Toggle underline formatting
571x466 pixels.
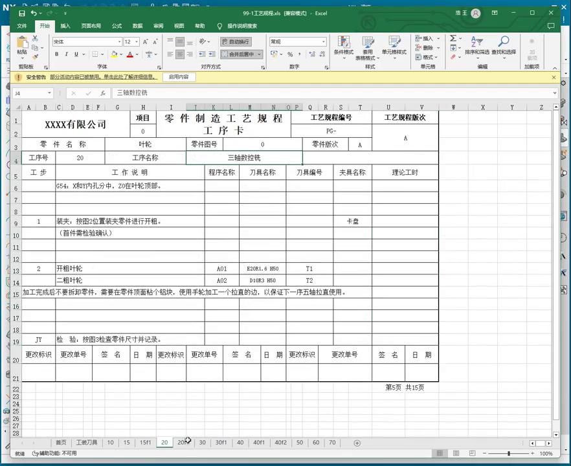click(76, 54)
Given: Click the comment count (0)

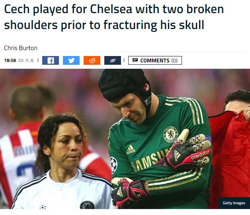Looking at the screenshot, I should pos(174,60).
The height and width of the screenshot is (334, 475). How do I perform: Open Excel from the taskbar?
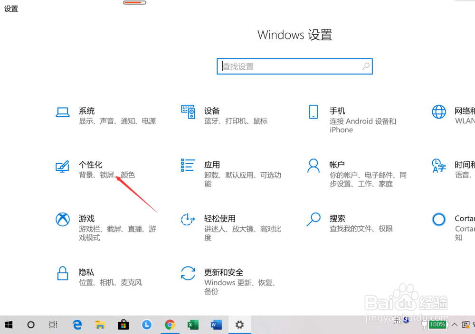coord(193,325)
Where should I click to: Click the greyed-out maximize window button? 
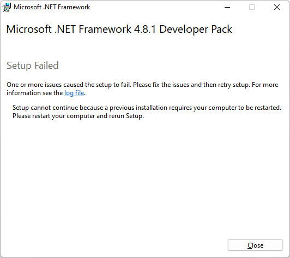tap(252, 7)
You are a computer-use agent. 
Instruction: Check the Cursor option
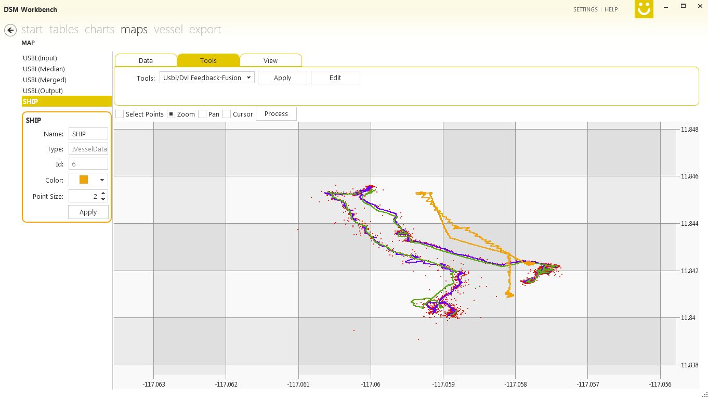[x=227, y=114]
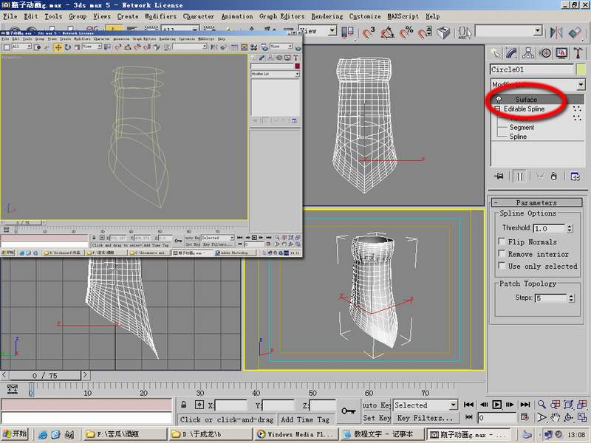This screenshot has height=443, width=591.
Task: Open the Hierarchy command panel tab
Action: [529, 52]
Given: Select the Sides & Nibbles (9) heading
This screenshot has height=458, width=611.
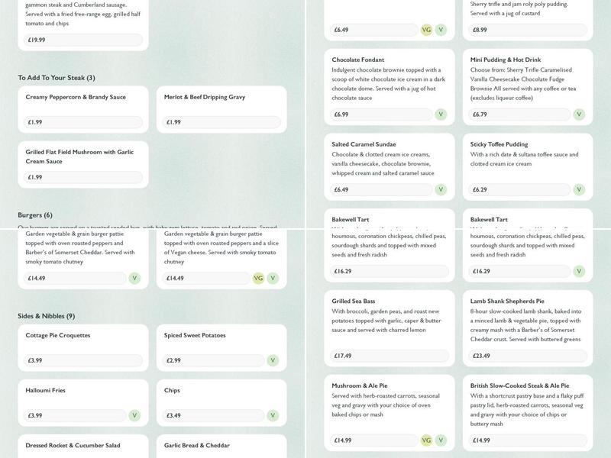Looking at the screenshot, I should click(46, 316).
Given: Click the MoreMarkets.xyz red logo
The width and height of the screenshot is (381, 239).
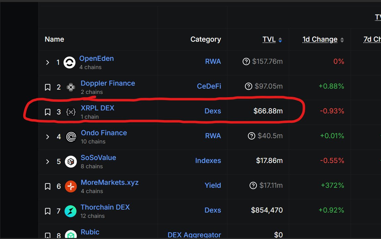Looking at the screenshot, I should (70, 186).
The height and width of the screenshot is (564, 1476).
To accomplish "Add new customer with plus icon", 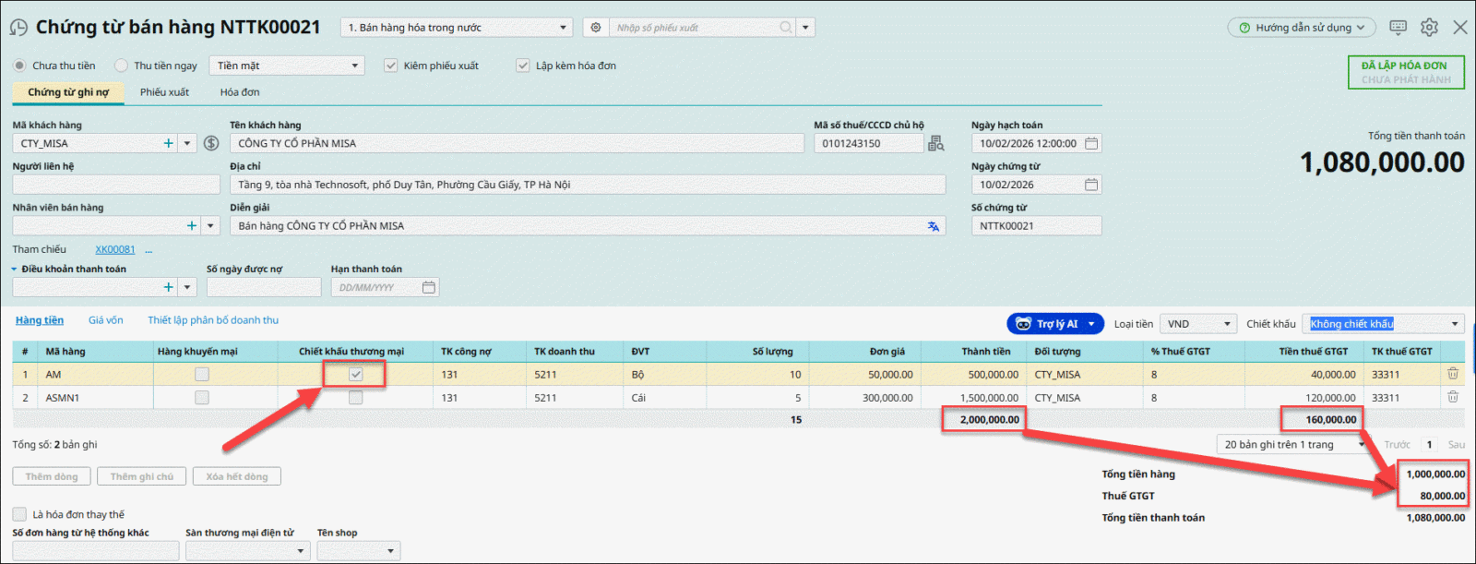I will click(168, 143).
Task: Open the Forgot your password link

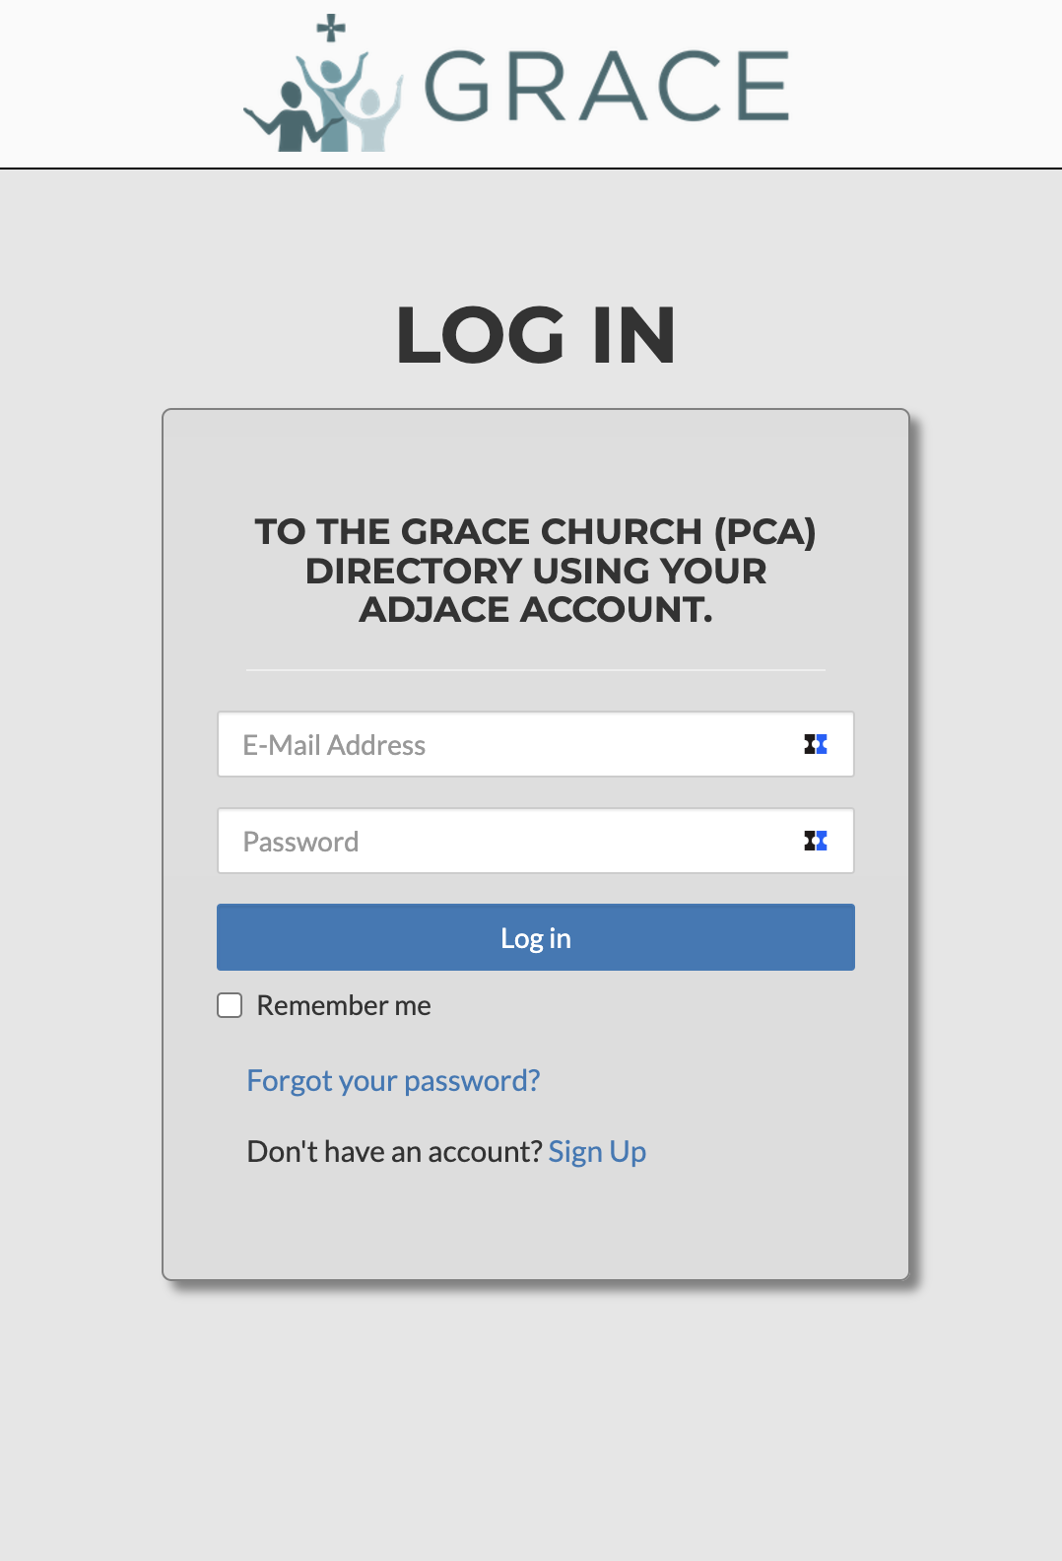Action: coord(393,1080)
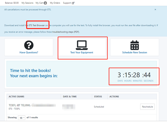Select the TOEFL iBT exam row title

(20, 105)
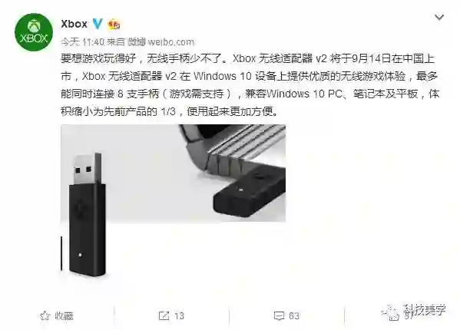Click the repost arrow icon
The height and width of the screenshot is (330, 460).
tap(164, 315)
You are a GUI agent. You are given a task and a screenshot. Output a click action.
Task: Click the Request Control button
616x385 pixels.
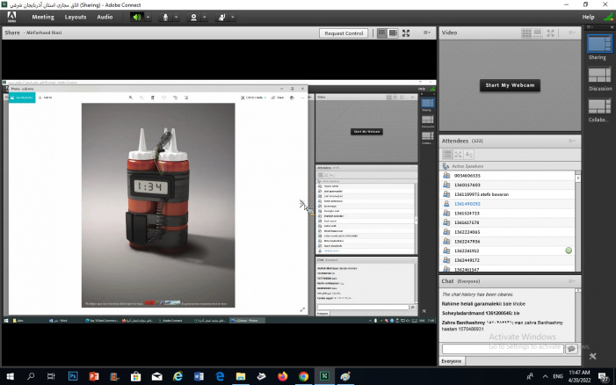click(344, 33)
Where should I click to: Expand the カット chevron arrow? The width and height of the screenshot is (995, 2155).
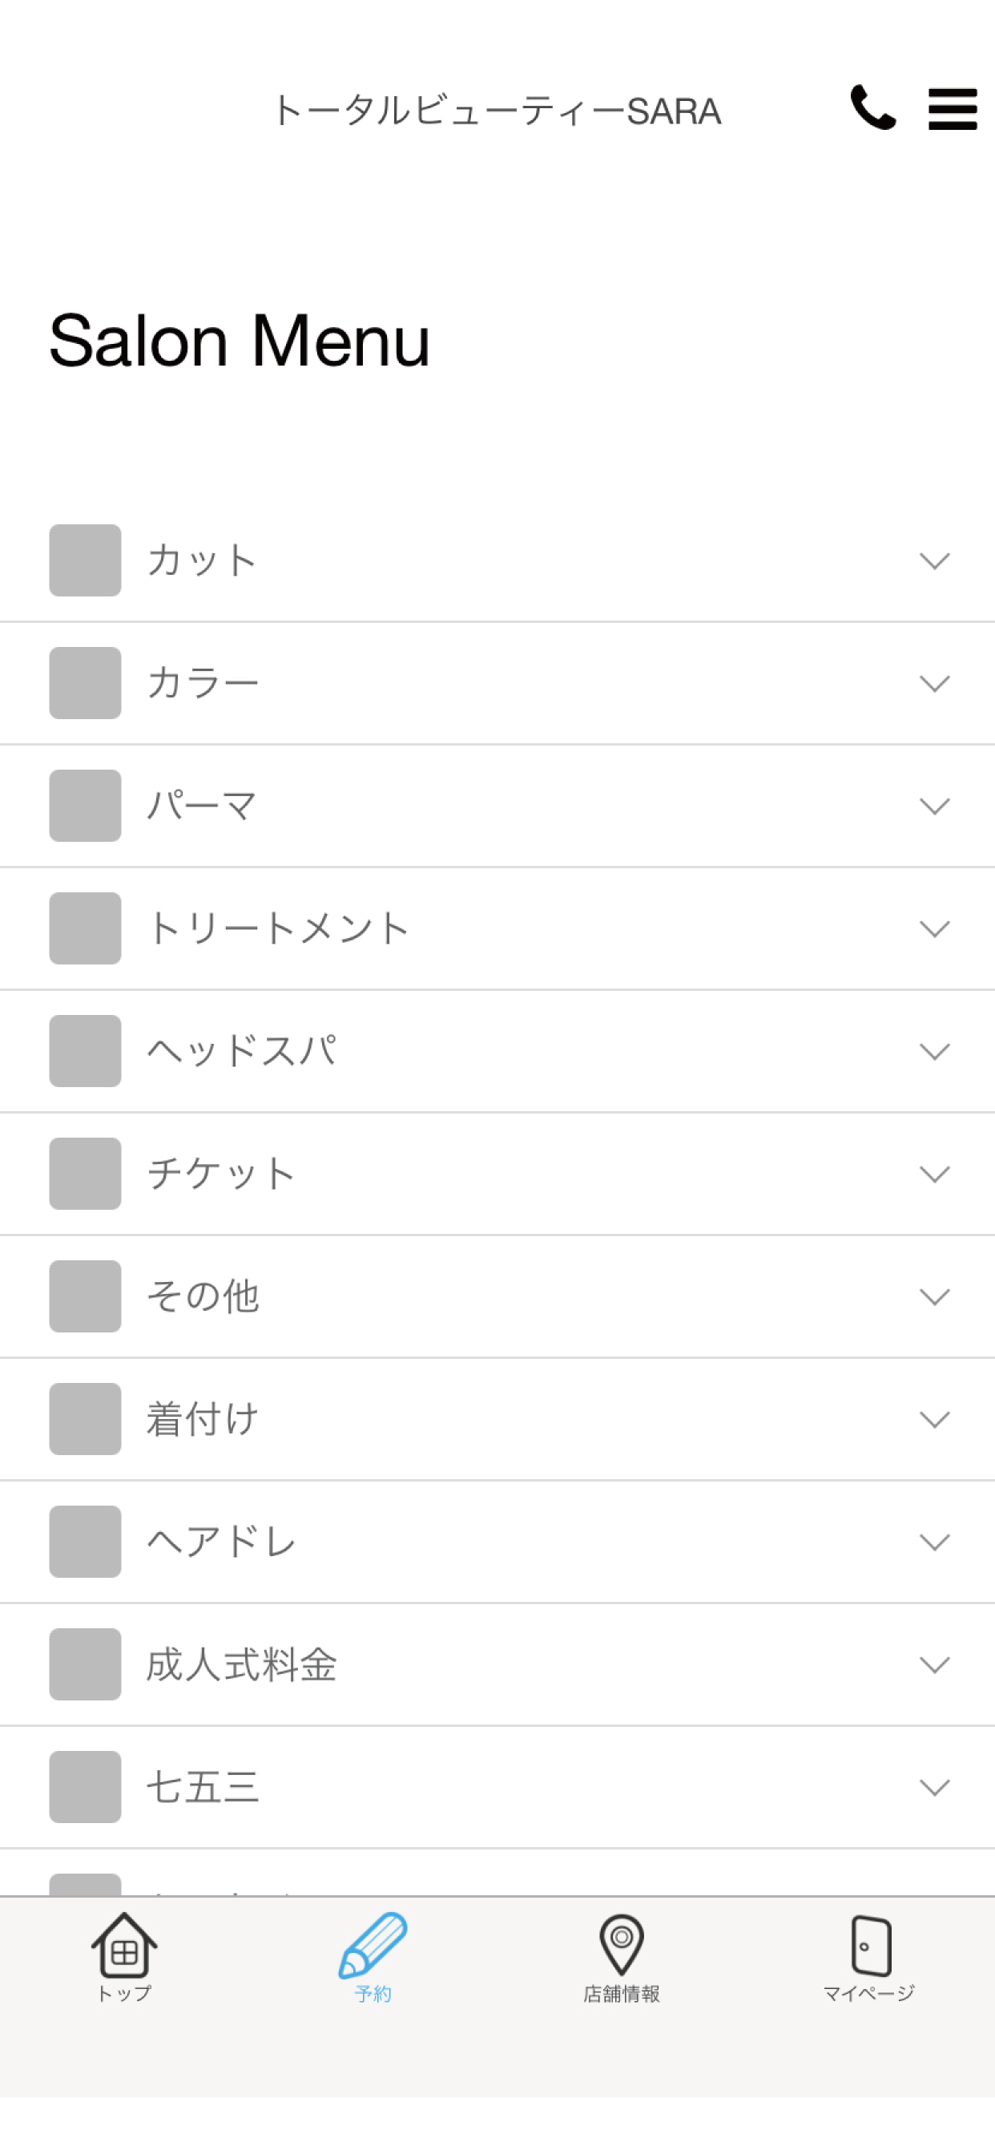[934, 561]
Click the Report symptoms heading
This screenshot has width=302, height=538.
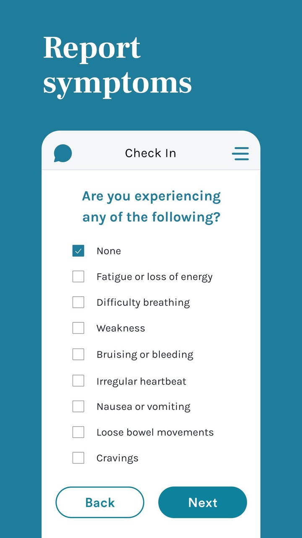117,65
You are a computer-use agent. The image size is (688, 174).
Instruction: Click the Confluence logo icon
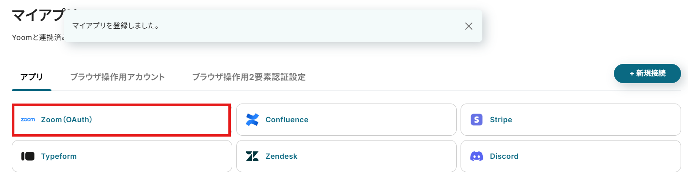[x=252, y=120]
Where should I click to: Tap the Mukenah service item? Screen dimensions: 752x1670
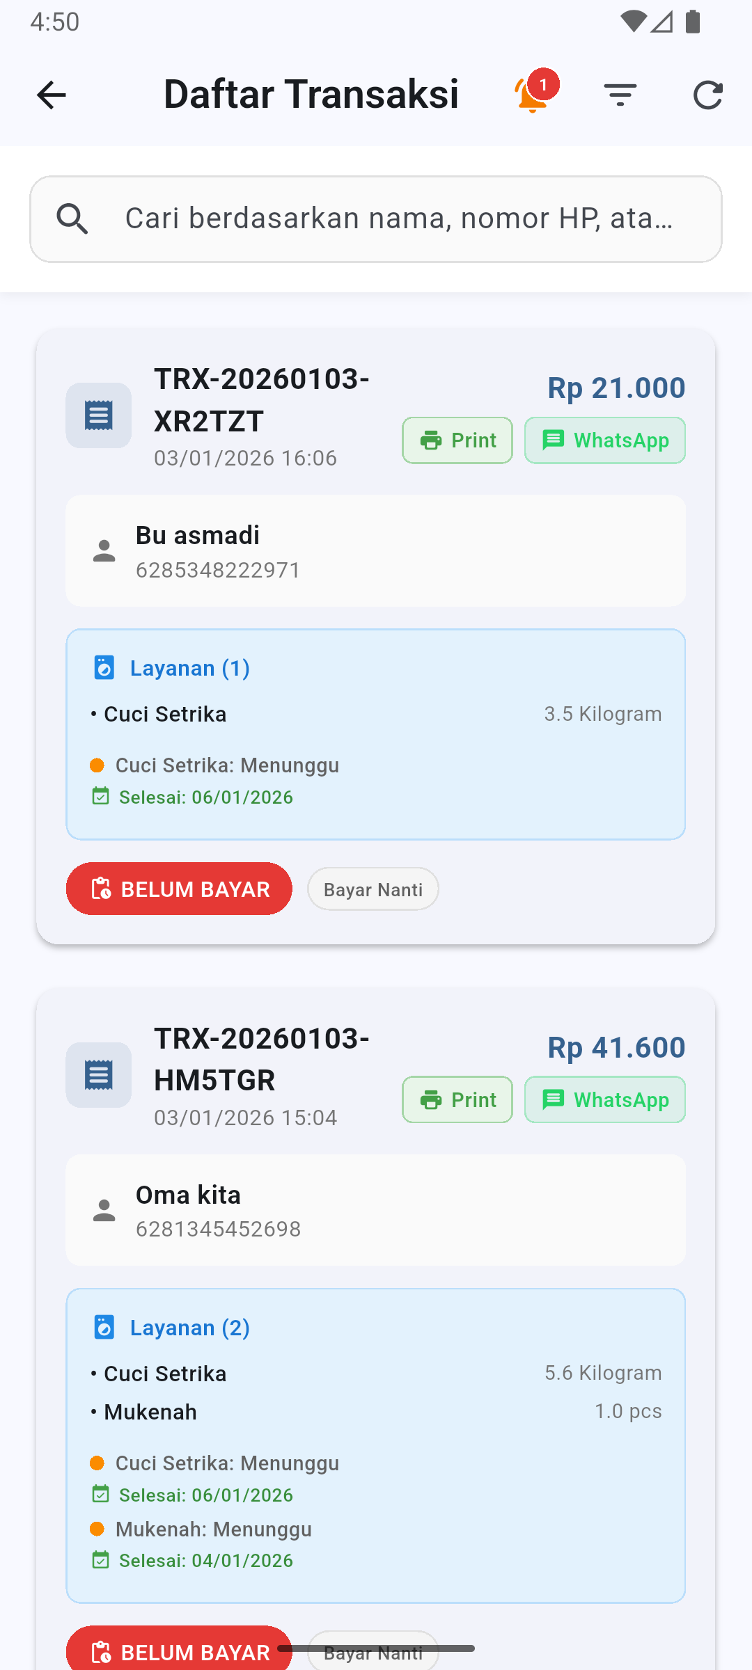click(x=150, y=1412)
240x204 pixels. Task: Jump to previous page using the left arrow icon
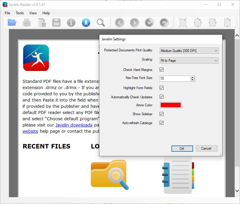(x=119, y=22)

========

TASK DETAILS ::
Pictures are not part of the copy. Extract exactly the lines from the line containing "240x204 pixels. Task: Jump" through the final line of the entries above, both included.

EXERCISE OUTPUT ::
240x204 pixels. Task: Jump to previous page using the left arrow icon
(x=119, y=22)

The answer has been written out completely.